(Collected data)
================================

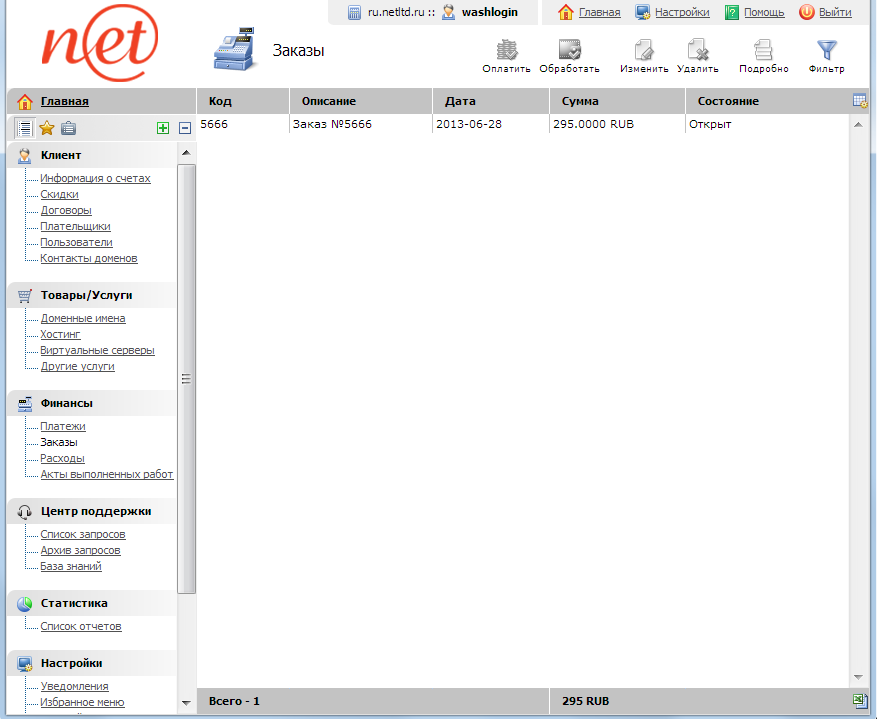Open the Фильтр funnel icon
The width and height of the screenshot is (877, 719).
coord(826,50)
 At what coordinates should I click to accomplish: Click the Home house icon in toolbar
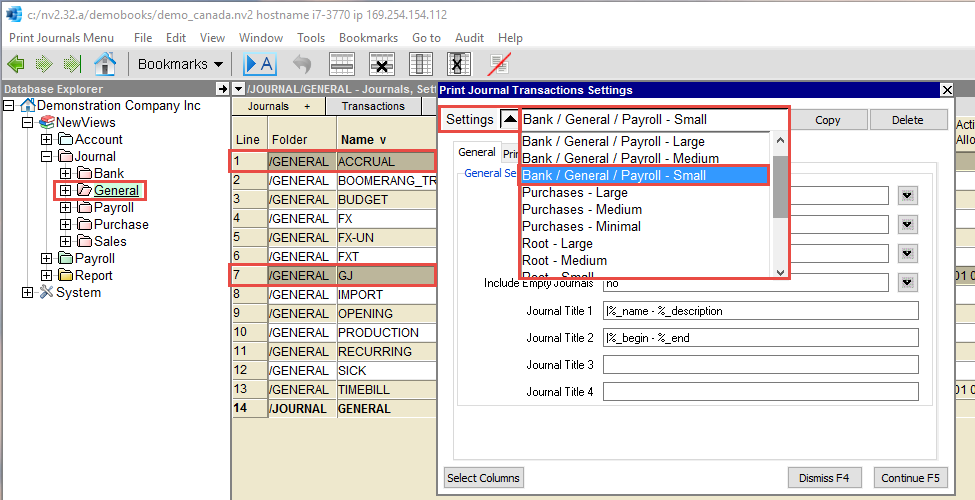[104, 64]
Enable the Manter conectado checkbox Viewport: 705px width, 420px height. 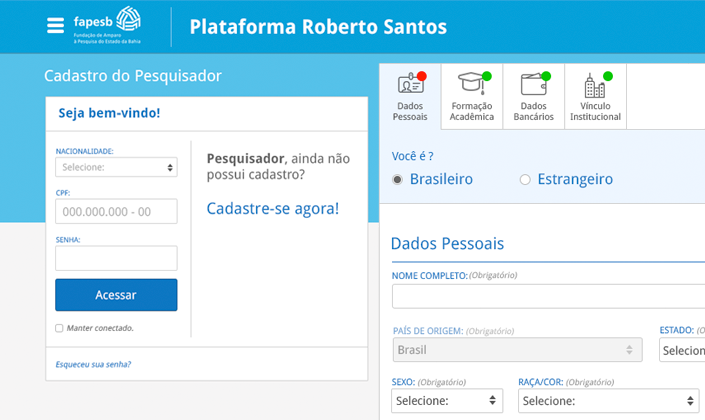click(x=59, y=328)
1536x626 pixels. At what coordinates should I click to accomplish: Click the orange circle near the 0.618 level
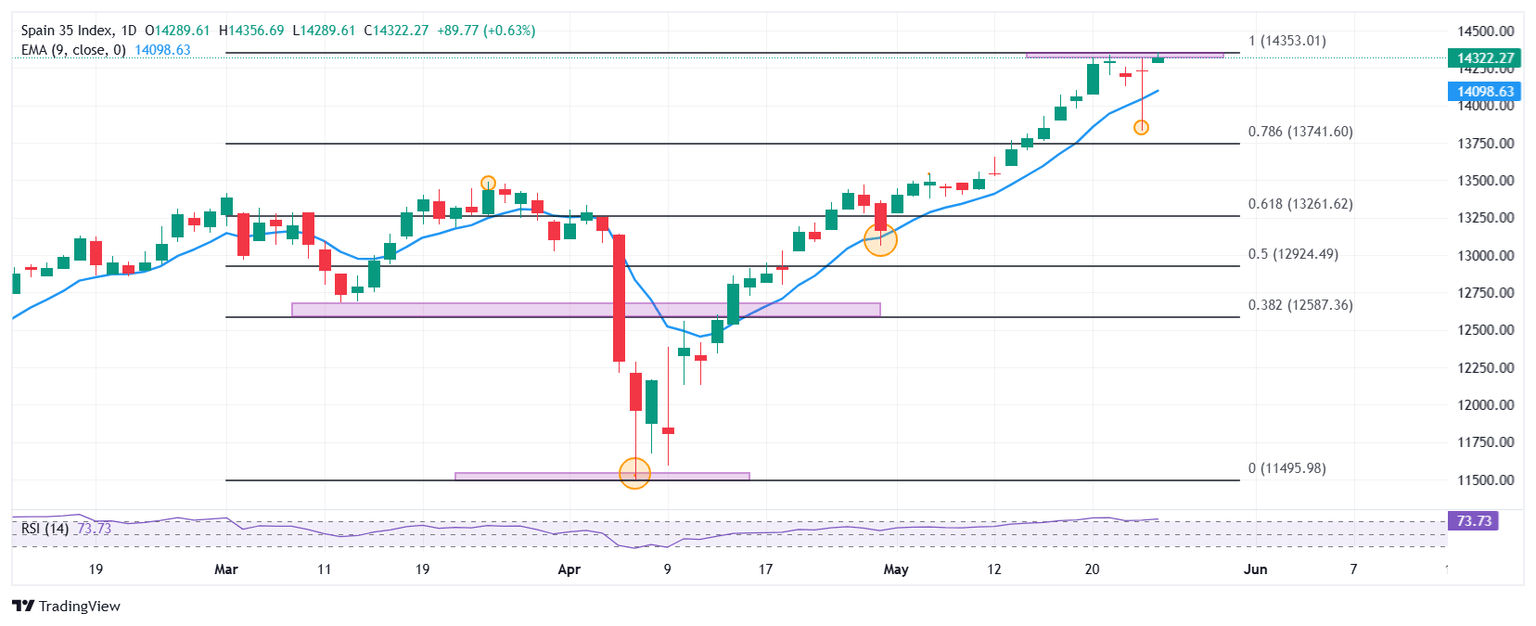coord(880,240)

================================

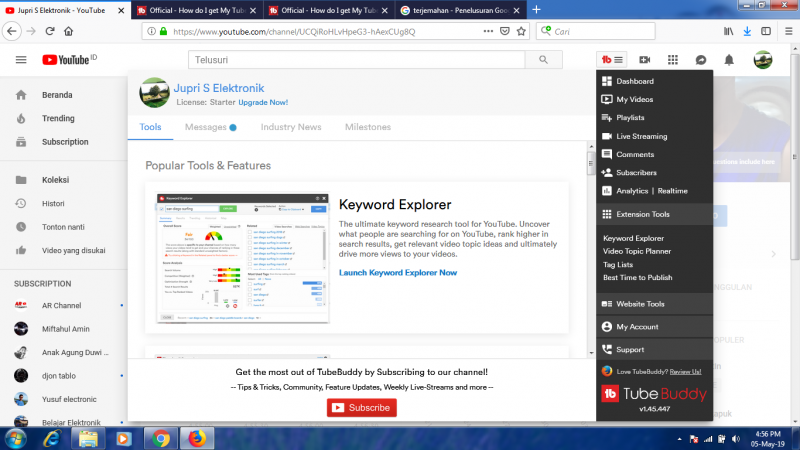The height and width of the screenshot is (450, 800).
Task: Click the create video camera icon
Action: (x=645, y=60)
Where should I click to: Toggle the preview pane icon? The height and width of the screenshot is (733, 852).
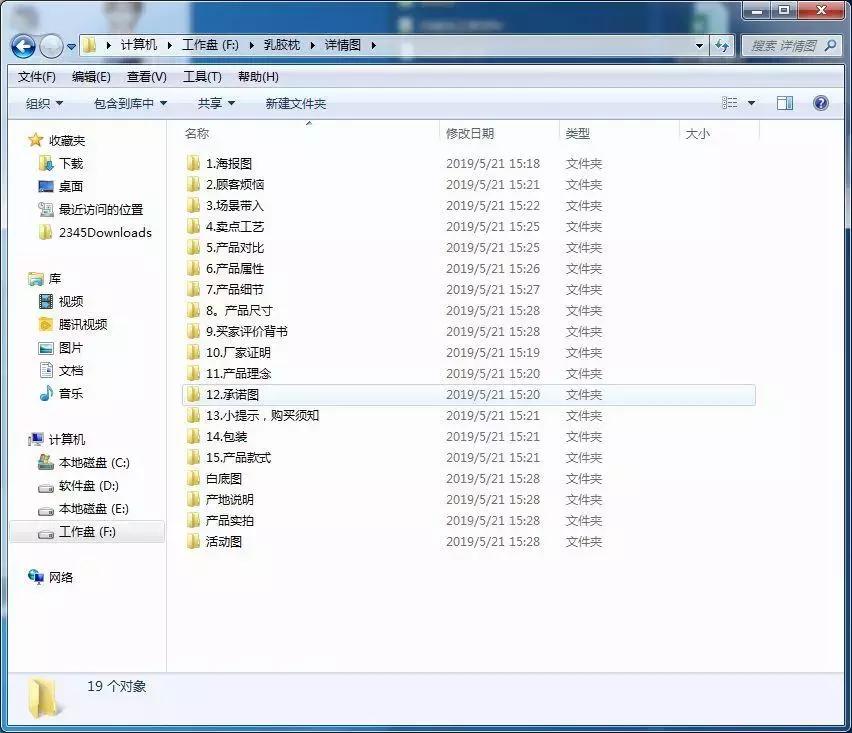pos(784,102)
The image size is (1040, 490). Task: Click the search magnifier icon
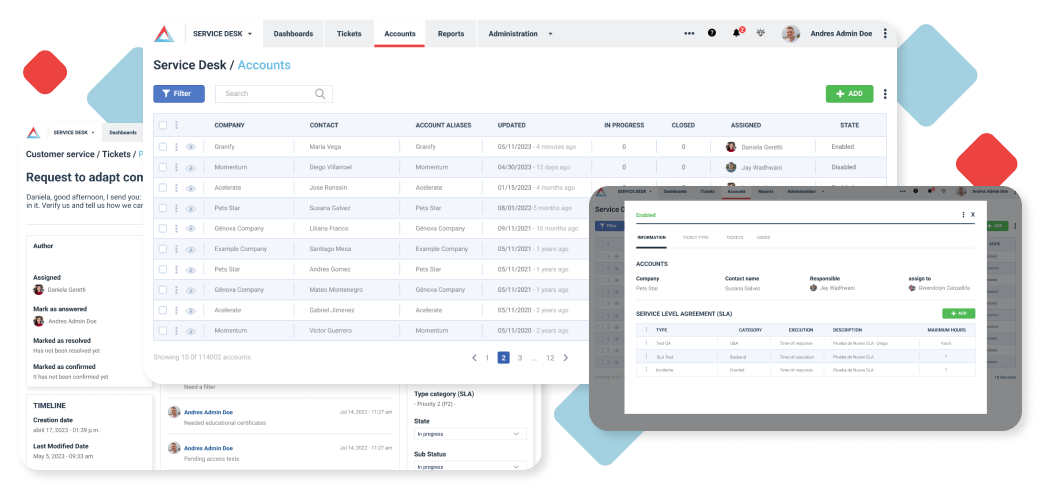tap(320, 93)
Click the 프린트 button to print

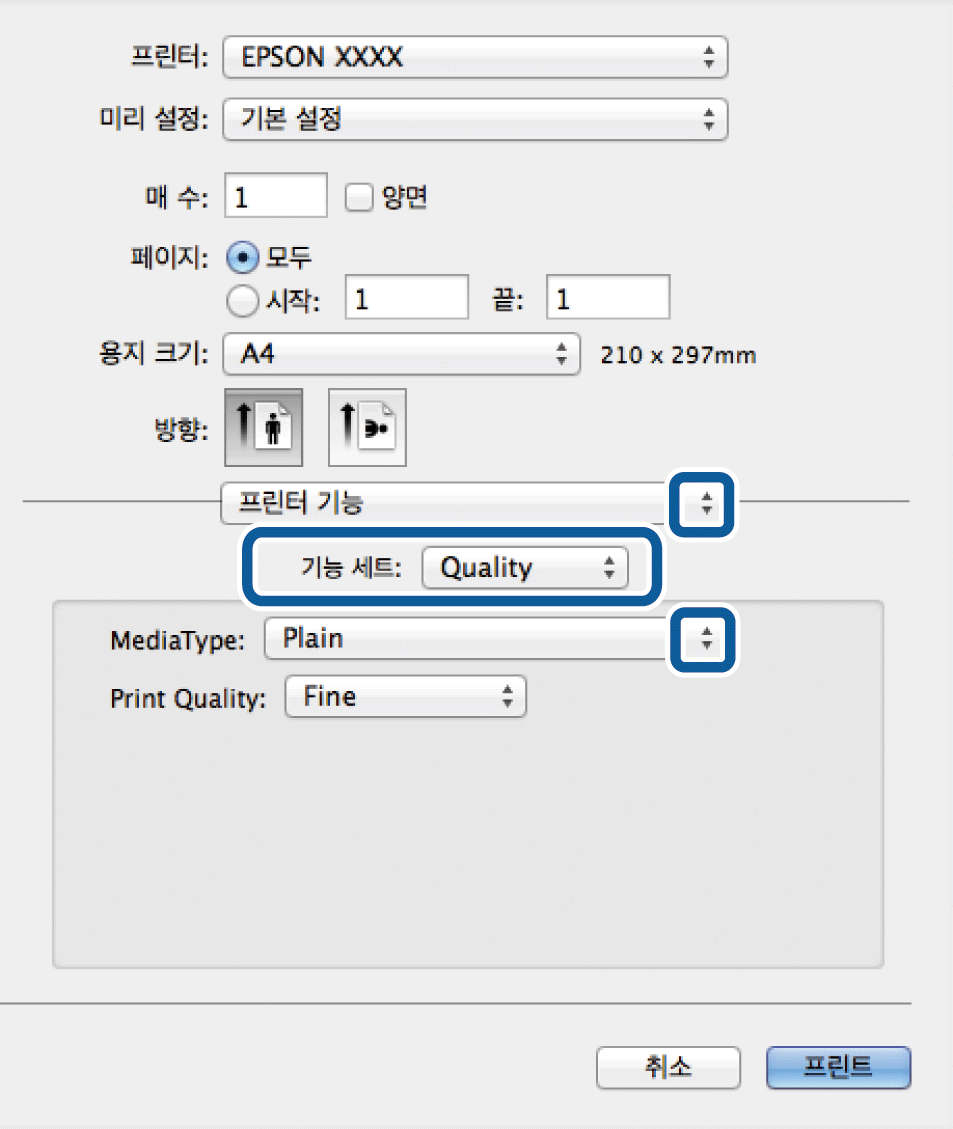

================================

◆ **What is needed**: Look above for the line with "The image size" and copy exactly from it through the line with "Click the 프린트 button to print", both included. Omit the pictures.

◆ **Problem solution**:
The image size is (1040, 490). Task: Click the search magnifier icon
tap(320, 93)
Click the 프린트 button to print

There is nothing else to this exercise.